女神の言っていたフラグと言う言葉が脳裏をよぎる。
柏木達が「ありがとう」と言って、三森の隣へと移動した。

うわ~。
もしかしたら今、柏木が恋に陥る瞬間とかを目撃する立場?

「……真紀、今度は何だ?」
「ふぇっ!? あっ、いや……」

駿介の、困ったような呆れた顔。バツの悪くなった俺は、えへへと笑って誤魔化した。

「……ったく、もしかして水本先輩の事も例の妄想で楽しんでただけなのか?」
「えっ?」

やべ。
やっぱ、バレてた?

「なんだ……、そういう事か。紛らわしいんだよ」

そう言いながら駿介が、くしゃりと俺の髪を掻きまぜた。

「紛らわしいって……」
「真紀が水本先輩のこと嬉しそうに見てたからさ、てっきり好みのタイプなのかと思った」
「ええっ!? んなわけないじゃん。俺にとっての最推しは駿介なのに」
「何だそれ。……とにかく、あんまりよそ見してるなよ」
「へへっ。ごめん」

とは言っても気になるんだよなあ。三森と柏木が本当にくっつくことがあるのかなあとか。

でも! 
優先順位は駿介だ。
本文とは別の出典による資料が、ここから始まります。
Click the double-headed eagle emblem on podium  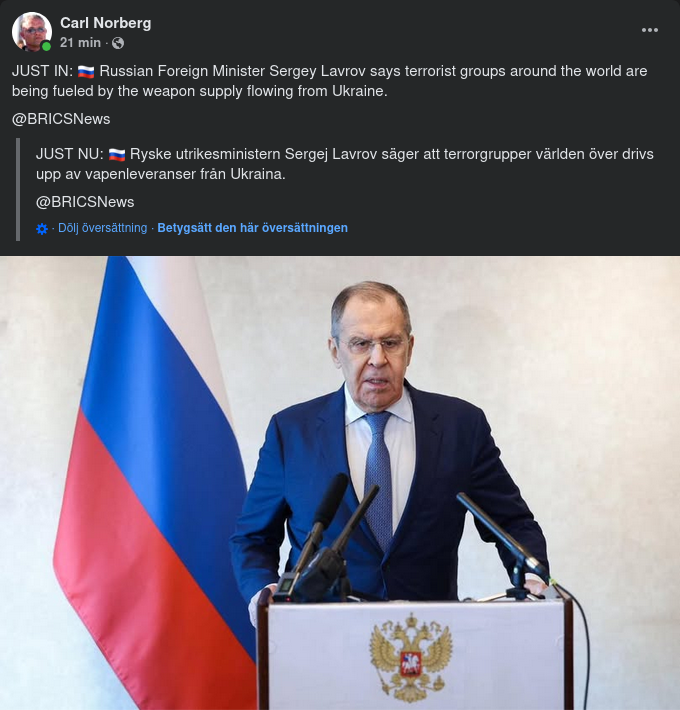tap(411, 655)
俺だって早くプロポーズしてもらわないといけないんだから。

「さてと、ごちそうさま」

お皿に残っていたハンバーグを頬張り、駿介が箸を置いた。俺も慌ててサラダを頬張り、味噌汁を飲み込む。

「置いてかないから慌てるなよ」
「でもさ……」

前にも同じこと言われたよな。要するに俺って、ちっとも成長してないってわけだ。

「もう、戻る?」
「……そうだな」

駿介がチラリと青島の方を見る。青島は水本生徒会長と話をしながら、のんびりとご飯を食べている。

「ゆっくりしてるようだから、先に行くか」
「そうだね」

俺は頷いて、駿介と一緒に席を立った。

「先に行くな」
「おう」

青島達は手を振り、一年達は軽く会釈をしてそれに応えた。

チラリと見えた柏木は、三森と何か話をしているようだった。

ああ、気になる。とっても気になる!
でも俺の優先順位は駿介だから。……後で三森にこっそり聞いてやろう。

食堂を出て教室に向かっていると、すぐに駿介が呼び止められた。振り返ると、寮長の勝野が立っている。

「駿介、今月の報告会の事で話があるんだが。今、いいか?」
「ああ、はい……」

チラリと駿介がこちらを見たので、大丈夫と言うつもりで笑顔でうなずいた。